Friday, January 15, 2010

Learning about Machine Learning

Bradford Cross has posted an awesome blog post (edit: removed link, since Bradford took down the post) titled "Learning about Statistical Learning". If you plan to work in ML, read the post, buy some of the books and work through them.

Could save you years of work if you are systematic from the beginning (I wasn't), especially if you are self taught (I am).

I work on different domains (Robotics/Computer Vision/Simulation) from Bradford and so have a different list of books. Please read Bradford's lists first. This is a supplement to his awesome post rather than a replacement.

I assume you are a good developer and you have a solid grip on algorithm analysis etc.(though, that said, see reccomendations for Discrete Math books below)

The first step..

Learn proof techniques *first*. You'll make no serious progress till you do. The best book is

Velleman's "How to Prove It" - reccomended by Bradford but I am repeating it here because this is critical.


In my experience you need to be somewhat comfortable with 6 branches of Mathematics before you can tackle ML. Imo, best to take a year and get these right before venturing into ML proper. (I know, it sounds awfully boring. I wasted a lot of time trying to shorten this step. In this case, the long way is the real shortcut)

(1) Calculus - best "lite" book - Calculus by Strang (free download) ,

best "heavy" books - Calculus by Spivak, Principles of Mathematical Analysis a.k.a "Baby Rudin"

(2) Some book on Discrete Math (don't know what to recommend here - I don't like Rosen's book) + a good book on say Introduction to Algorithms by Cormen et al will do [*]

(3) Linear Algebra (First work through Strang's book, then Axler's)

(4) Probability (Bertsekas is a good book for those with no prior exp) and

(5) Statistics (I would recommend Devore and Peck for the total beginner but it is a damn expensive book.
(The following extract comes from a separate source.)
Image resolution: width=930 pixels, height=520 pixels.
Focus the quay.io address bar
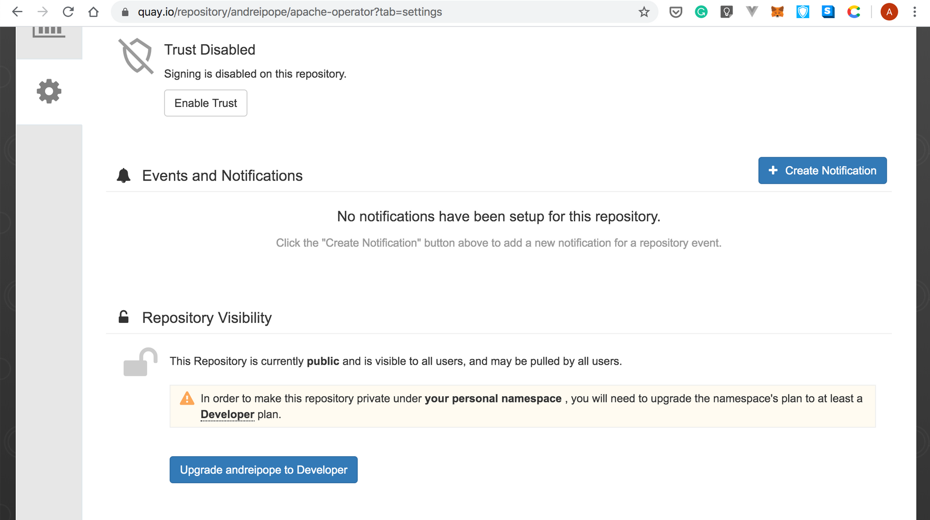click(x=372, y=12)
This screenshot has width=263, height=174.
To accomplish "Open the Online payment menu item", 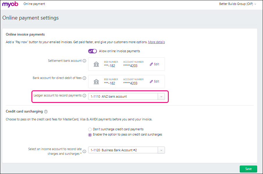I will coord(34,4).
So hit a library or get a bootlegged copy to see if it suits you before buying a copy, see brad's list for advanced stuff.)
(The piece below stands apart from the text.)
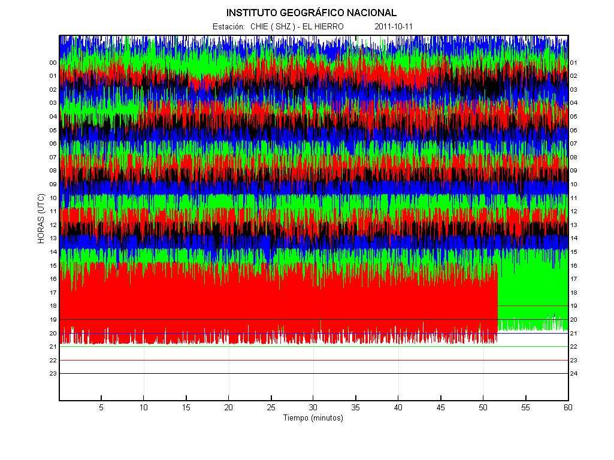This screenshot has width=614, height=460.
Task: Click the HORAS (UTC) axis label
Action: [41, 219]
(6) Information Theory (MacKay's book is freely available online)

Basic AI.

Brad suggests Mitchell's book.

I think AIMA (3d Edition) is much better. ( I am biased. I wrote and maintained the Java code for a long while -- children, don't do this. Java is an terrible language to develop AI algorithms in. If you need the JVM use Scala or Clojure -- and I think it covers a lot more than Mitchell does. Take a look at both. Pick one).

Machine Learning.

NB: you need all the linear algebra, calculus etc worked through before you hit this point

In order,

"Pattern Recognition and Machine Learning" by Christopher Bishop,

*then* "Elements of Statistical Learning" (free download).

Neural Networks:

In order,

Neural Network Design Hagan Demuth and Beale,

Neural Networks, A Comprehensive Foundation (2nd edition) - By Haykin (there is a newer edition out but I don't know anything about that, this is the one I used)

and Neural Networks for Pattern Recognition ( Bishop).

At this point you are in good shape to read any papers in NN. My reccomendations - anything by Yann LeCun and Geoffrey Hinton. Both do amazing research.

Reinforcement Learning (again this is just stuff *I* happened to specialize in for various projects, so feel free to ignore)

Reinforcement Learning - An Introduction by Barto and Sutton (follow up with "Recent Advances In reinforcement Learning" (PDF) which is an old paper but a GREAT introduction to *Hierarchical* Reinforcement learning

Neuro Dynamic Programming by Bertsekas

Computer Vision

Introductory Techniques for 3-D Computer Vision, by Emanuele Trucco and Alessandro Verri.

An Invitation to 3-D Vision by Y. Ma, S. Soatto, J. Kosecka, S.S. Sastry. (warning TOUGH!!)


I know only about the software/algorithms side of Robotics and that too only Probabilistic Robotics. I don't know anything about hardware, electronics or Physics.

Probabilistic Graphical Models: Principles and Techniques (Adaptive Computation and Machine Learning) (strictly speaking not a robotics book, but a lot of the theory in this book is behind the algorithms in the next book

Probabilistic Robotics (Intelligent Robotics and Autonomous Agents) by Thrun, Burgard and Fox (trivia Thrun also wrote the Robotics chapter in AIMA - did I tell you AIMA rocks as a first introduction to AI?)

And that's all folks. Happy hacking!

[*] working though Cormen et al is a humungous task and can easily consume a year or more of work. Something like Sally Goldman's new Algorithm book maybe more suited to programmers.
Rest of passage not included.